Reputation: 62
I am having an issue getting a next page link with python.
Code
import scrapy
from scrapy.http import Request
from gharbheti.items import GharbhetiItem
from scrapy.contrib.loader import ItemLoader
from scrapy.contrib.loader.processor import TakeFirst, Identity, MapCompose, Join, Compose
from urllib.parse import urljoin
class ListSpider(scrapy.Spider):
name = 'list'
allowed_domains = ['gharbheti.com']
start_urls = ['https://www.gharbheti.com/sale','https://www.gharbheti.com/rent']
def parse(self, response):
properties=response.xpath('//li[@class="col-md-6 Search_building"]/descendant::a')
for property in properties:
link=property.xpath('./@href').extract_first()
urls=response.urljoin(link)
yield Request(urls,callback=self.parse_property, meta={'URL':urls, })
def parse_property(self, response):
l = ItemLoader(item=GharbhetiItem(), response=response)
URL=response.meta.get('URL')
l.add_value('URL', response.url)
l.add_xpath('Title','//div[@class="product-page-meta"]/h4/em/text()',MapCompose(str.strip,str.title))

* _ENTRIES SUPPLIED_:

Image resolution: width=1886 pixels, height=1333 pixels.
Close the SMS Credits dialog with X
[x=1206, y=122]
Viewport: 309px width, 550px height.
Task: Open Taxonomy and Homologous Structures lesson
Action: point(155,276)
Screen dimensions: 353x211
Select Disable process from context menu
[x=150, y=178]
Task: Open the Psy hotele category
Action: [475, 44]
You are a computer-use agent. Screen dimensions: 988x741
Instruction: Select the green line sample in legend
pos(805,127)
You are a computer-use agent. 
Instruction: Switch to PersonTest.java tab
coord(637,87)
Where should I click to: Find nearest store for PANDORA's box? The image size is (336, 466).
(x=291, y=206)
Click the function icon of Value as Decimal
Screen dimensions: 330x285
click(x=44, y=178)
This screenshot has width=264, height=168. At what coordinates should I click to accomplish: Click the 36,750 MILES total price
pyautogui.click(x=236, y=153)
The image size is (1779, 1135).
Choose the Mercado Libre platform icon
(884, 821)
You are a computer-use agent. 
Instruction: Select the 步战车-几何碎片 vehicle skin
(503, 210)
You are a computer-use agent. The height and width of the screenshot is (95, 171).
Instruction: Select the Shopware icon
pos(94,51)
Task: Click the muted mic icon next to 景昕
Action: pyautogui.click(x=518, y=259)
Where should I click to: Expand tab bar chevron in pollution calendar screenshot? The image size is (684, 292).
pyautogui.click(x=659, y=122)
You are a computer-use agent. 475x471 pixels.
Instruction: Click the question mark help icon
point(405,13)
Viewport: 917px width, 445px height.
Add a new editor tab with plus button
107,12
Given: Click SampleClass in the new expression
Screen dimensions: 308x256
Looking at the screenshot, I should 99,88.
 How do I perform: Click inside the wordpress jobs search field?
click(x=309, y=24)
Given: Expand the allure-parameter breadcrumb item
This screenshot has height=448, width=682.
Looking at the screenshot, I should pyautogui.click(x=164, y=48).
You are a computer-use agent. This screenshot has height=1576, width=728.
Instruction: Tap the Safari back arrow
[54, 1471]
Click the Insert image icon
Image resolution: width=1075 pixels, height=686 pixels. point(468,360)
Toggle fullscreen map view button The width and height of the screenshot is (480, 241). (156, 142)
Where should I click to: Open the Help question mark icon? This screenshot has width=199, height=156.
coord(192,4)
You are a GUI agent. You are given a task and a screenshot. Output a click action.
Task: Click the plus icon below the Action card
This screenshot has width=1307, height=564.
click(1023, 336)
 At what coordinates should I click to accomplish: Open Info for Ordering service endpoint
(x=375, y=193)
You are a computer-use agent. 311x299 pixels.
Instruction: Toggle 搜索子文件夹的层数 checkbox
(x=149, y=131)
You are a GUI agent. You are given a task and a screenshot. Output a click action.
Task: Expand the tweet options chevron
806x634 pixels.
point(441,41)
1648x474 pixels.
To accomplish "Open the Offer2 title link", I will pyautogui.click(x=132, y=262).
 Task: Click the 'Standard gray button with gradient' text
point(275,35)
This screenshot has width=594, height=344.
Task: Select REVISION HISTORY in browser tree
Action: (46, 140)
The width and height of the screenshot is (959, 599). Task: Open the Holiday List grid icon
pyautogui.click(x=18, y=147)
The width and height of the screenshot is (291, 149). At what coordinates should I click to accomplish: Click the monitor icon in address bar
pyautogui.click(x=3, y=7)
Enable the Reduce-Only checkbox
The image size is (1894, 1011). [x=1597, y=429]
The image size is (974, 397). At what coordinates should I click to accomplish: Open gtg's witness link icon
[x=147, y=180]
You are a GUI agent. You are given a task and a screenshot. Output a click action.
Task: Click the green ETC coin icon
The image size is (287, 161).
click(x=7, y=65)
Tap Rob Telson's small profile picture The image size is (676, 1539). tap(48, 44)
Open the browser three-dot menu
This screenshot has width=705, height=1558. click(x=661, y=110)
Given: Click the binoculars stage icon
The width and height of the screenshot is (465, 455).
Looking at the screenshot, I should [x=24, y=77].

* _SHORT EXERCISE_: In the forum post about the next page link, which domain does the spider allow?

* _ANSWER TO THIS TASK_: gharbheti.com